Please, starting at the line that contains "Task: Cancel editing the relation", reproduce every line exactly until the records run out, skipping all pictures.

DATA RECORDS:
■ ■ ■ ■

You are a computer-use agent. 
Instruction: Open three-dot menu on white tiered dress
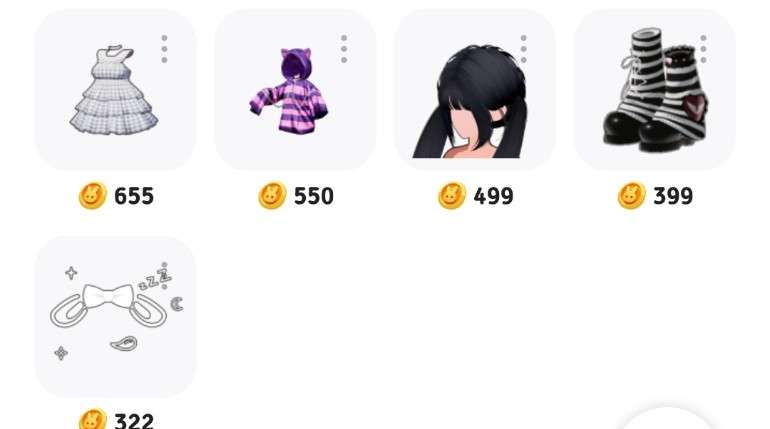click(x=165, y=49)
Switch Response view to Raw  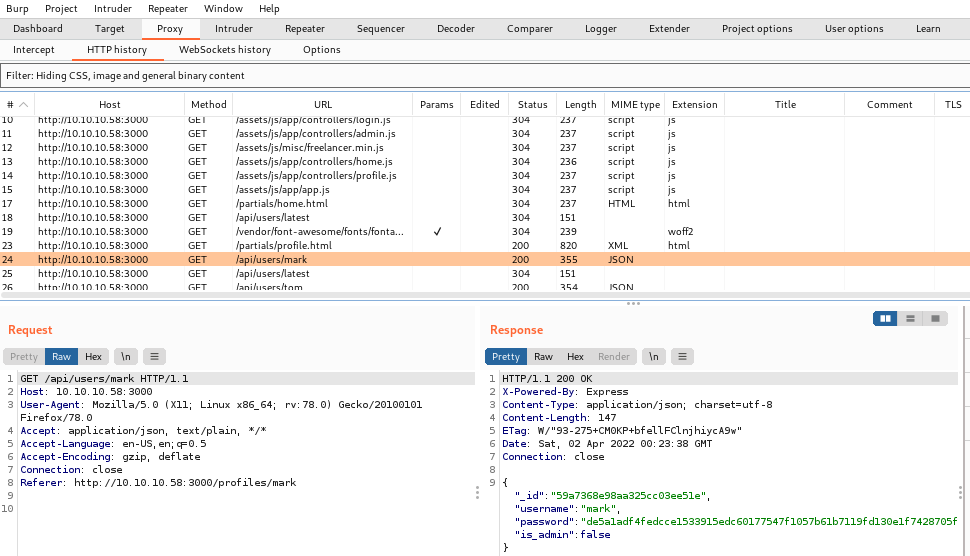click(543, 356)
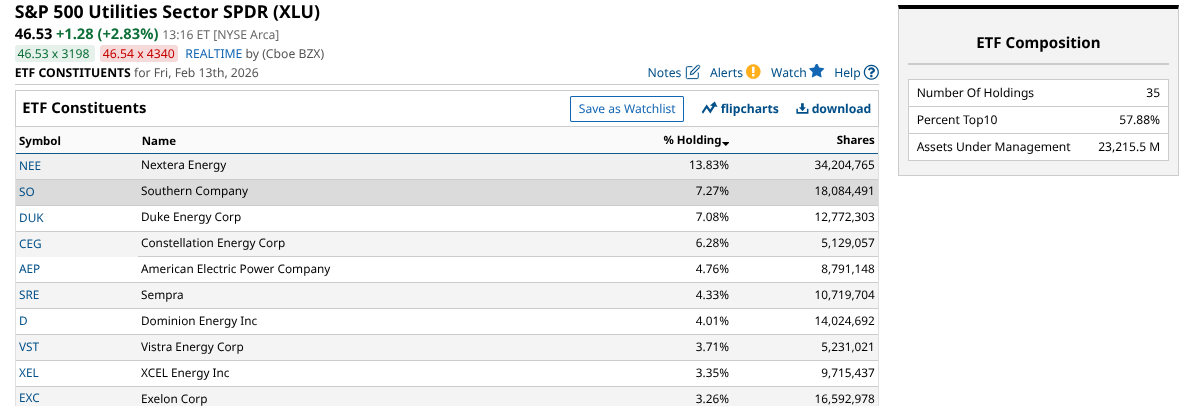
Task: Sort table by Name column header
Action: 158,141
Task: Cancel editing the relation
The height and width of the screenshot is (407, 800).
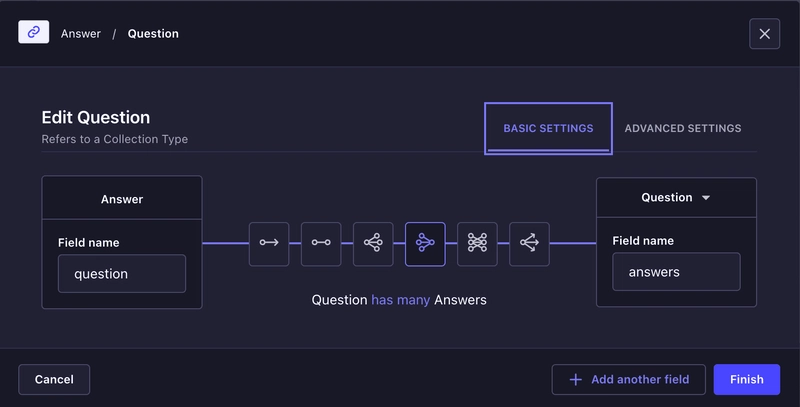Action: (54, 379)
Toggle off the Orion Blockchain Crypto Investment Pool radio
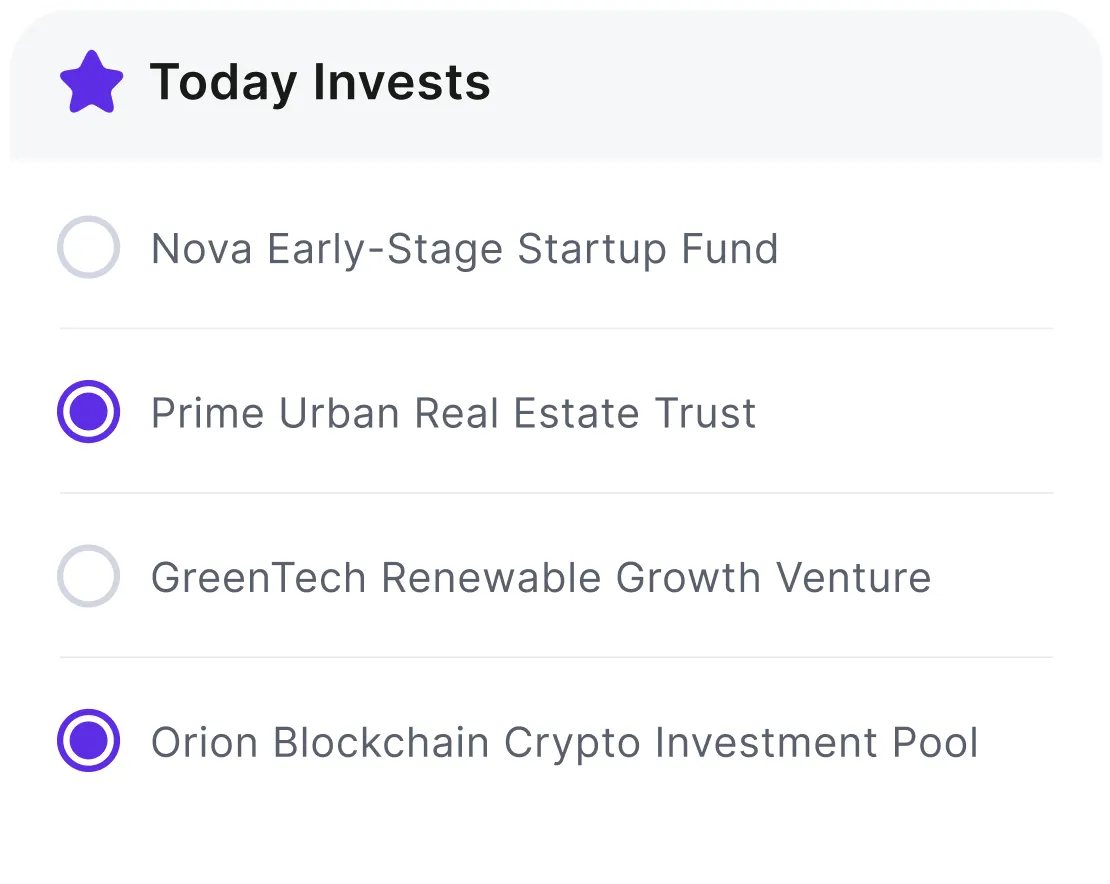 pos(89,742)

■ ■ ■ ■

TASK SOLUTION:
Task: Cancel editing the relation
The height and width of the screenshot is (407, 800).
Action: (54, 379)
Toggle off the Orion Blockchain Crypto Investment Pool radio
 pos(89,742)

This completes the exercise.